# [WHAT YOU NEED TO DO]
The answer must be the data, repeated exactly.

+++ SUPPLIED DATA

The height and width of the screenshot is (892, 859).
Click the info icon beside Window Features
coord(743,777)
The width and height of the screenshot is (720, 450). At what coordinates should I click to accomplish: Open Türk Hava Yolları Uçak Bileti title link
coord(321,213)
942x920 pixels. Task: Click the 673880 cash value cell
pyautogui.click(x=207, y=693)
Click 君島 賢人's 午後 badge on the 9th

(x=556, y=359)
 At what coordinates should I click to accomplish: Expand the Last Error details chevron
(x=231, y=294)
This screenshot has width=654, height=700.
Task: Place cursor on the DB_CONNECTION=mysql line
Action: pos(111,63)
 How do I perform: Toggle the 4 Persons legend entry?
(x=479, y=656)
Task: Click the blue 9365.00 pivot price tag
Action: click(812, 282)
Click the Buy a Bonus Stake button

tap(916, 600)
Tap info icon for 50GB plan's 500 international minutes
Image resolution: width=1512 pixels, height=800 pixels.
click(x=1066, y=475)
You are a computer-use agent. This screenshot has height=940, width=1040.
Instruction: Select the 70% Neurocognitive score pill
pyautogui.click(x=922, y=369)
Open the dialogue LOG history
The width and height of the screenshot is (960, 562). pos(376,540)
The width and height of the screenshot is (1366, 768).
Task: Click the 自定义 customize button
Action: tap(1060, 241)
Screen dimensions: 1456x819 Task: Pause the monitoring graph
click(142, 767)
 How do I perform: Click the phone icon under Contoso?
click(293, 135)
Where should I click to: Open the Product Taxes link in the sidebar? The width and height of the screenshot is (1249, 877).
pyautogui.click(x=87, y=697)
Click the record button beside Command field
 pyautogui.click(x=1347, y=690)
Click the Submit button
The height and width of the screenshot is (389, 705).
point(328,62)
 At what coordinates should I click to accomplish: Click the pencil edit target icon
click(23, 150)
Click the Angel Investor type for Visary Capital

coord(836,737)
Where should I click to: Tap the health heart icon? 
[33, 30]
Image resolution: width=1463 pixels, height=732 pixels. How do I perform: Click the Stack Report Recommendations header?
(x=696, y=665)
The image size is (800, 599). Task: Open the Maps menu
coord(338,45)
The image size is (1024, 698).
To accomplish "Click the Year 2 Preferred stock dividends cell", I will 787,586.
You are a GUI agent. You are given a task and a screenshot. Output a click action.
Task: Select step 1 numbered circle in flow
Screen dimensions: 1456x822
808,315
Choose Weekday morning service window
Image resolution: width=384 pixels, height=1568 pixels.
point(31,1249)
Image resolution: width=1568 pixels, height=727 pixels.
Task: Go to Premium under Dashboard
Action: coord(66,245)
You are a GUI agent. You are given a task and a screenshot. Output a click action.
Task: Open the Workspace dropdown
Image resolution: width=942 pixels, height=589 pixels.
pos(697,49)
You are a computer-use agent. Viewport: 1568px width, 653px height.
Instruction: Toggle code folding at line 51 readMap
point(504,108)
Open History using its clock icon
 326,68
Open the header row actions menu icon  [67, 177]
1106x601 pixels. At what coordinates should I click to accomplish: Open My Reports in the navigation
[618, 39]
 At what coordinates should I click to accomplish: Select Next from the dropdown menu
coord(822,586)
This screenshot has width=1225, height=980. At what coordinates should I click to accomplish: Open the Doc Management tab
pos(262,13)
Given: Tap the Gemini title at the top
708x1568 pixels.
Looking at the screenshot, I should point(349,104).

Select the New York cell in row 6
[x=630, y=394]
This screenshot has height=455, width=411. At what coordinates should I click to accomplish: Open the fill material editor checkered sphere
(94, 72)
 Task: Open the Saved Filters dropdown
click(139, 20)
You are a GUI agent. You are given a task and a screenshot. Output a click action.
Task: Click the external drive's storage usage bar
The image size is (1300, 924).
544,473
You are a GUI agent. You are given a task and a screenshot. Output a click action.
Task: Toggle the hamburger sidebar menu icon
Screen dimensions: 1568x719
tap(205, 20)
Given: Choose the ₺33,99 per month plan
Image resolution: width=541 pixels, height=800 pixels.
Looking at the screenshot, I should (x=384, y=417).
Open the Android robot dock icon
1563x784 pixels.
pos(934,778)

++++++

# [REPLY TO THE TASK]
The height and width of the screenshot is (892, 859).
Click the info icon beside Window Features
coord(743,777)
The width and height of the screenshot is (720, 450). At what coordinates should I click to accomplish: Open Türk Hava Yolları Uçak Bileti title link
coord(321,213)
942x920 pixels. Task: Click the 673880 cash value cell
pyautogui.click(x=207, y=693)
Click 君島 賢人's 午後 badge on the 9th

(x=556, y=359)
 At what coordinates should I click to accomplish: Expand the Last Error details chevron
(x=231, y=294)
This screenshot has width=654, height=700.
Task: Place cursor on the DB_CONNECTION=mysql line
Action: pos(111,63)
 How do I perform: Toggle the 4 Persons legend entry?
(x=479, y=656)
Task: Click the blue 9365.00 pivot price tag
Action: click(812, 282)
Click the Buy a Bonus Stake button

tap(916, 600)
Tap info icon for 50GB plan's 500 international minutes
Image resolution: width=1512 pixels, height=800 pixels.
click(x=1066, y=475)
You are a computer-use agent. This screenshot has height=940, width=1040.
Instruction: Select the 70% Neurocognitive score pill
pyautogui.click(x=922, y=369)
Open the dialogue LOG history
The width and height of the screenshot is (960, 562). pos(376,540)
The width and height of the screenshot is (1366, 768).
Task: Click the 自定义 customize button
Action: tap(1060, 241)
Screen dimensions: 1456x819 Task: Pause the monitoring graph
click(142, 767)
 How do I perform: Click the phone icon under Contoso?
click(293, 135)
Where should I click to: Open the Product Taxes link in the sidebar? The width and height of the screenshot is (1249, 877).
pyautogui.click(x=87, y=697)
Click the record button beside Command field
 pyautogui.click(x=1347, y=690)
Click the Submit button
The height and width of the screenshot is (389, 705).
point(328,62)
 At what coordinates should I click to accomplish: Click the pencil edit target icon
click(23, 150)
Click the Angel Investor type for Visary Capital

coord(836,737)
Where should I click to: Tap the health heart icon? 
[33, 30]
Image resolution: width=1463 pixels, height=732 pixels. How do I perform: Click the Stack Report Recommendations header?
(x=696, y=665)
The image size is (800, 599). Task: Open the Maps menu
coord(338,45)
The image size is (1024, 698).
To accomplish "Click the Year 2 Preferred stock dividends cell", I will 787,586.
You are a GUI agent. You are given a task and a screenshot. Output a click action.
Task: Select step 1 numbered circle in flow
Screen dimensions: 1456x822
808,315
Choose Weekday morning service window
Image resolution: width=384 pixels, height=1568 pixels.
point(31,1249)
Image resolution: width=1568 pixels, height=727 pixels.
Task: Go to Premium under Dashboard
Action: coord(66,245)
You are a GUI agent. You are given a task and a screenshot. Output a click action.
Task: Open the Workspace dropdown
Image resolution: width=942 pixels, height=589 pixels.
pos(697,49)
You are a computer-use agent. Viewport: 1568px width, 653px height.
Instruction: Toggle code folding at line 51 readMap
point(504,108)
Open History using its clock icon
 326,68
Open the header row actions menu icon  [67, 177]
1106x601 pixels. At what coordinates should I click to accomplish: Open My Reports in the navigation
[618, 39]
 At what coordinates should I click to accomplish: Select Next from the dropdown menu
coord(822,586)
This screenshot has width=1225, height=980. At what coordinates should I click to accomplish: Open the Doc Management tab
pos(262,13)
Given: Tap the Gemini title at the top
708x1568 pixels.
Looking at the screenshot, I should point(349,104).

Select the New York cell in row 6
[x=630, y=394]
This screenshot has height=455, width=411. At what coordinates should I click to accomplish: Open the fill material editor checkered sphere
(94, 72)
 Task: Open the Saved Filters dropdown
click(139, 20)
You are a GUI agent. You are given a task and a screenshot. Output a click action.
Task: Click the external drive's storage usage bar
The image size is (1300, 924).
544,473
You are a GUI agent. You are given a task and a screenshot. Output a click action.
Task: Toggle the hamburger sidebar menu icon
Screen dimensions: 1568x719
tap(205, 20)
Given: Choose the ₺33,99 per month plan
Image resolution: width=541 pixels, height=800 pixels.
Looking at the screenshot, I should (x=384, y=417).
Open the Android robot dock icon
1563x784 pixels.
pos(934,778)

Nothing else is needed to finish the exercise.